Two details of the interview made my ears perk up, and take the idea that there really was some kind of “alien incident” at Roswell, 70 years ago a little more seriously:

  1. Jesse Marcel Jr. insisted that his father made no mention of any alien bodies at the crash site -- and that the first mention of the Pentagon hiding “specimens” didn’t crop up until the 1970s.

  2. When asked by the interviewer: “But why Roswell?” Mr. Marcel answered that the site was radioactive, because of all the nuclear testing, and surely, the aliens would want to investigate that. When the interviewer asked: “But why haven’t they been back?” he answered that he didn’t know.


But, as all our most serious-minded scientists (even the ones who are imagining life outside our solar system, and puzzling through ways to test for it) will tell you: Real-world interstellar travel takes a very, very, long time.

So: here’s what I’m imagining might have happened:

Around the time that predynastic Egyptians were domesticating the donkey, astronomers living on the planet that we are now calling “Kepler-425b” turned their telescopes to the sky, wondering if there were intelligent life on other planets like theirs.

...

Around the time that Alexander the Great was trying to establish an empire, their technology has advanced enough to send forth a ship in our star’s direction, carrying an unmanned probe, which has been programed with instructions to home in on any signs of proof of life -- especially intelligent life.

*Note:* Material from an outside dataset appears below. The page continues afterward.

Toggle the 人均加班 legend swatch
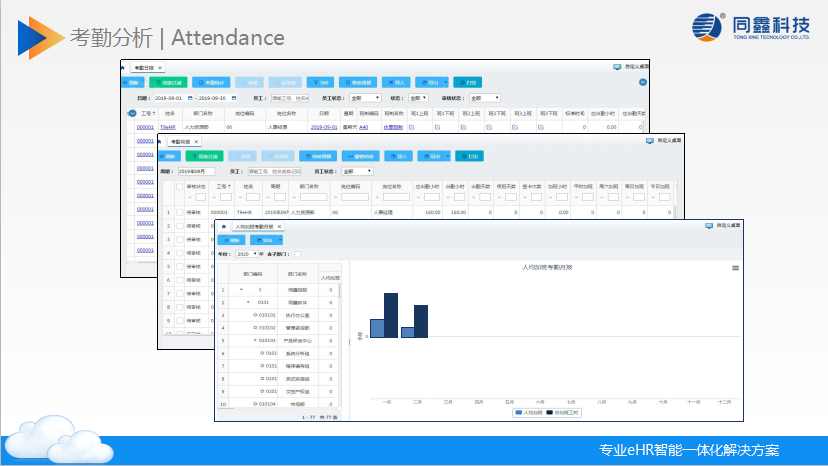828x466 pixels. [x=518, y=411]
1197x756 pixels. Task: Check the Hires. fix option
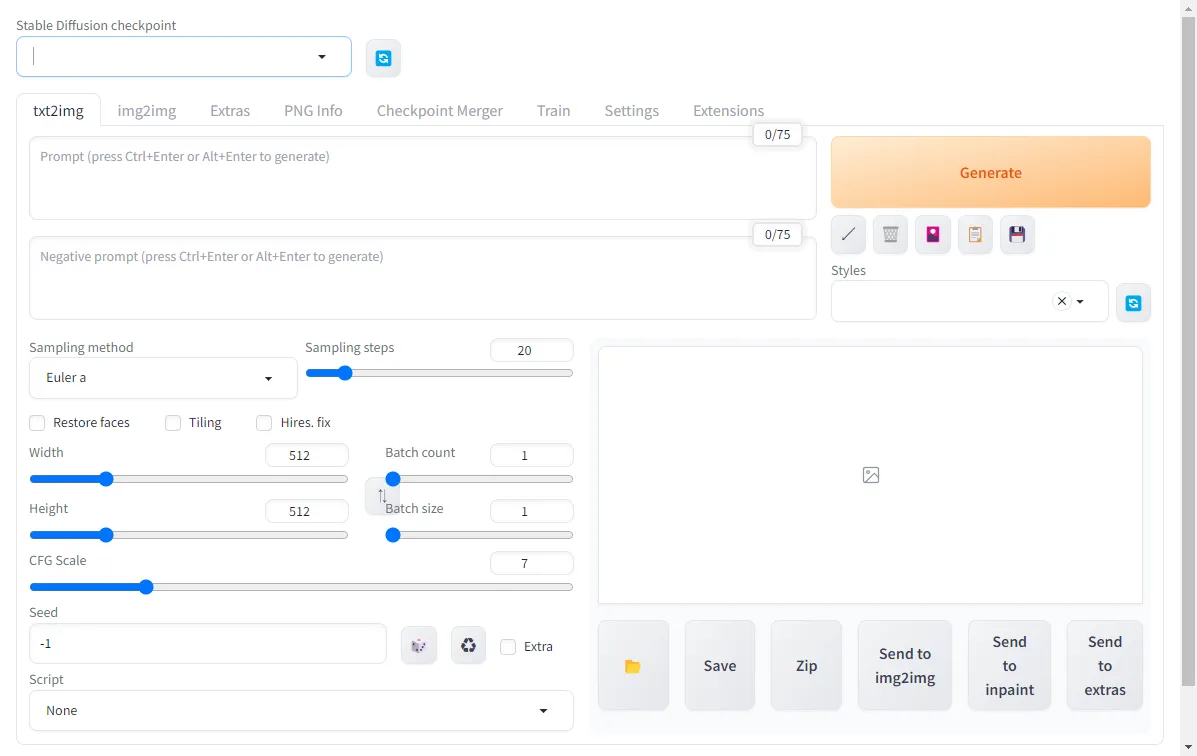pyautogui.click(x=264, y=423)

The ship is capable of traveling at incredible speeds -- almost half the Speed of Light -- but even so, those idealistic astronomers know they won’t live to receive any answers that that little probe may discover. It’s all for their future generations, if they are still around, to reap.

That little probe finally makes it to its destination 3,000 (Earth years) after it set out: a little, rocky planet third out from its star -- a medium-sized star just like the one it set out from. And as it gets closer, the signs of life are unmistakable. And closer still: the signature of enriched Uranium, and Plutonium! Exactly what it was sent to find. It comes in closer, maneuvering with the planet’s gravitational pull, preparing to send its message back home.

Except it crashes. It never gets to send that message. It gets dismantled; its parts get hidden away, and only those Earthlings that are thought to be delusional by others of their species believe it ever existed at all.

But the descendants of the civilization that sent it forth have no idea of its fate. They won’t even start looking for its message to arrive for another 1,400 years.



But (I hear you say)! Isn’t there another star with seven Earth-like planets, that’s much, much closer?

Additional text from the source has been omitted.